Passage
And it came to pass that when Sanballat heard that we built the wall, he was angry and very indignant, and mocked the Jews.
And it came to pass that when Sanballat heard that we built the wall, he was angry and very indignant, and mocked the Jews.
Nehemiah 4:1 And it came to pass that when Sanballat heard that we built the wall, he was angry and very indignant, and mocked the Jews.
Nehemiah 4:2 And he spoke before his brethren and the army of Samaria, and said, What do these feeble Jews? shall they be permitted to go on? Will they offer sacrifices? Will they finish in a day? Will they revive the stones out of the heaps of rubbish, when they are burned?

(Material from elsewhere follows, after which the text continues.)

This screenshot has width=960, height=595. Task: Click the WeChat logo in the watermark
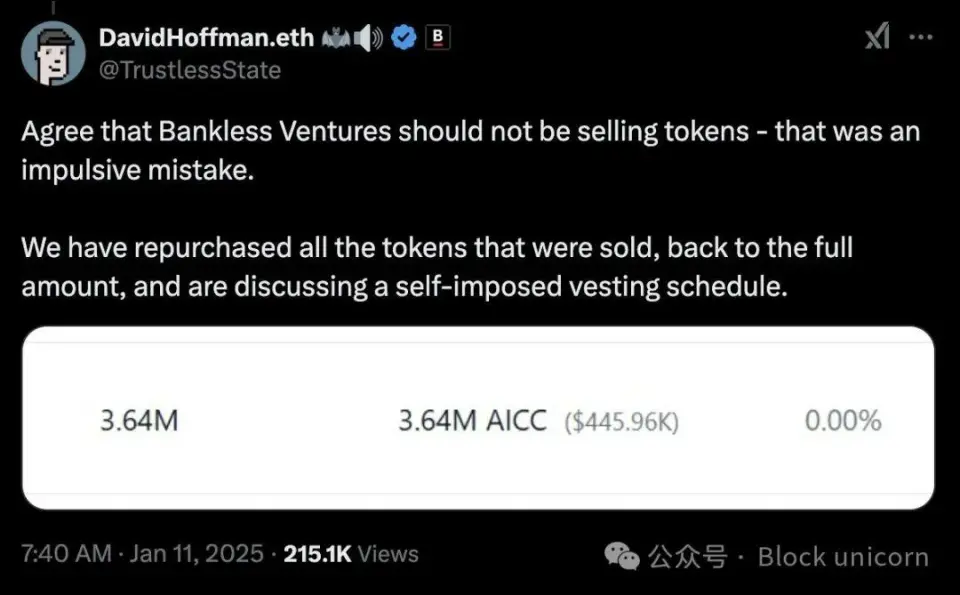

Nehemiah 4:3 And Tobijah the Ammonite was by him, and he said, Even that which they build, if a fox went up, it would break down their stone wall.
The verse centers on "came", "pass", "sanballat", "heard", "built", "wall", "angry", and "very". It is saying that the verse draws attention to "came" and "pass", so its meaning should be read from those terms before moving to application.
The next verse adds "And he spoke before his brethren and...", so "came" and "pass" should be read forward into that movement. In Nehemiah context, the local focus is covenant, worship, and faithfulness.
A plain takeaway is to answer the verse's own emphasis on "came" and "pass" with trust shaped by these words, not by a vague optimism outside the passage.